Hmm, okay. I was more thinking of errors the model itself made in describing how things work. But correcting other people is reasonable too.
That said, I’m not so sure about this point:
From what I can find through a cursory search, there is something called vector embedding going on, at least in the context of LLMs. I guess this smaller model is a different story if it is a wholly different kind of architecture, as you say.
https://medium.com/@narendra.squadsync/vector-embeddings-in-large-language-models-llms-3e746f1063f3
https://labs.adaline.ai/p/how-do-embeddings-work-in-llms
https://ml-digest.com/architecture-training-of-the-embedding-layer-of-llms/
(I don’t know if these sources are reliable, it’s just what I could find.)
Respectfully, there’s no embedding of vectors, even in these examples. These are all examples of models which generate embeddings or the embedding layers in the models themselves. You’re implicitly proving my point about how hard it is to understand this work
An easy thought experiment is if you incrementally “embed vectors” or accumulate any data into a given model, it eventually expands to being unhostable.
In reality, we train models and transformers so they have internal latent representations via their weights.
Many neutral nets have embedding layers, but those are about mapping and shaping the data as it flows through the model. But again, these are trained not “embedded”
But to the larger point, these are quality resources from people which have been vetted (via PageRank I assume). It’s so much easier to have these discussions with a static knowledge base, vs AI output that can never be replicated verbatim
So like the difference between a database and a snapshot impression of one? If so, I think I get the distinction you mean. That models are not storing the embeddings themselves, but instead are storing a representation of them, as trained on. (Feel free to say if that’s still misleading terminology.)
The models are storing weights, the embeds are the encoded representation of the current context and do not get stored between runs.
Maybe something like a painter with a photo perfect memory vs one who was trained in art school
Assume that the overall goal is something like painting a sunset.
The perfect memory painter has to see and memorize all of the various sunsets they could create (this is what “embedding a vector” would be) and would only be able to recreate one of those sunsets
The trained painter instead learns an internal representation of a sunset after X amount of training.

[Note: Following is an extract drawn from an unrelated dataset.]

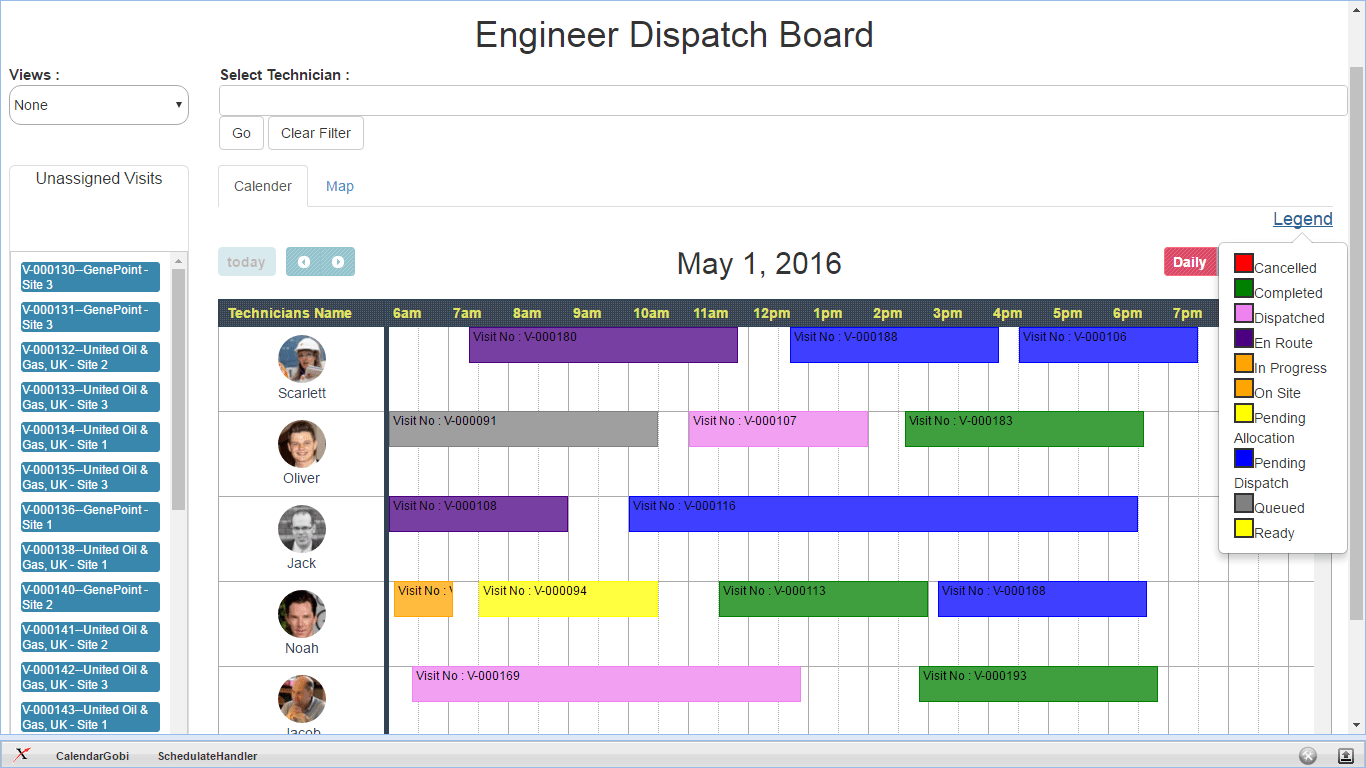Viewport: 1366px width, 768px height.
Task: Switch to the Calender tab
Action: [x=262, y=186]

They can’t fully recreate any sunset 1:1, but they can create a much wider range of sunsets because they aren’t bound by what they’ve directly embedded/memorized/stored
In ML terms, the painting would be a generated embedding (i.e. a painting itself is not the sunset, but a representation of one)

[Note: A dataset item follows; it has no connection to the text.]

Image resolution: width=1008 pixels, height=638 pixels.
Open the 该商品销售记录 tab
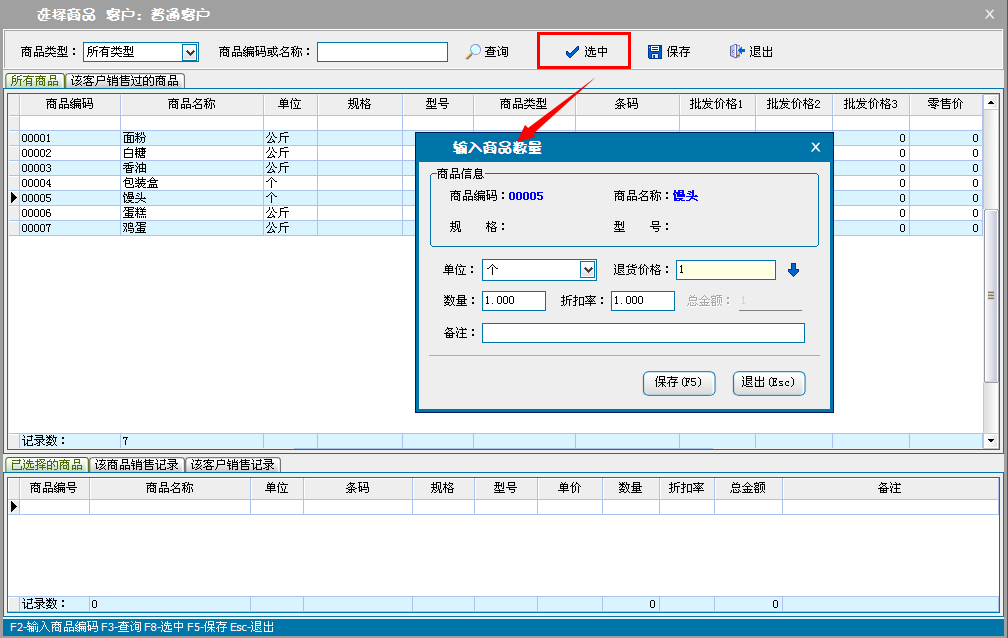click(x=136, y=465)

Similarly, it would be theoretically impossible to achieve the same chatgpt level performance if you “embedded vectors” into a model, as it would have to hold all those exabytes (or more) of text, videos, images, etc. in memory in real time.
Finally, there’s what we call bias-variance trade-off in the balancing of 1:1 recreations vs unique creations, but that’s a whole other can of worms outside the scope of this post
Ok, thanks, makes sense with the general idea of what I’ve heard about how things work. Like I’m aware models aren’t storing all the details of what they train on (far from it) but I’m not clear on all the terminology.
This doesn’t make any sense. “Incrementally embed vectors”?
The embeds are generated from the context, they aren’t stuffed into the model like in a trash bag.
That’s exactly my problem with the original post.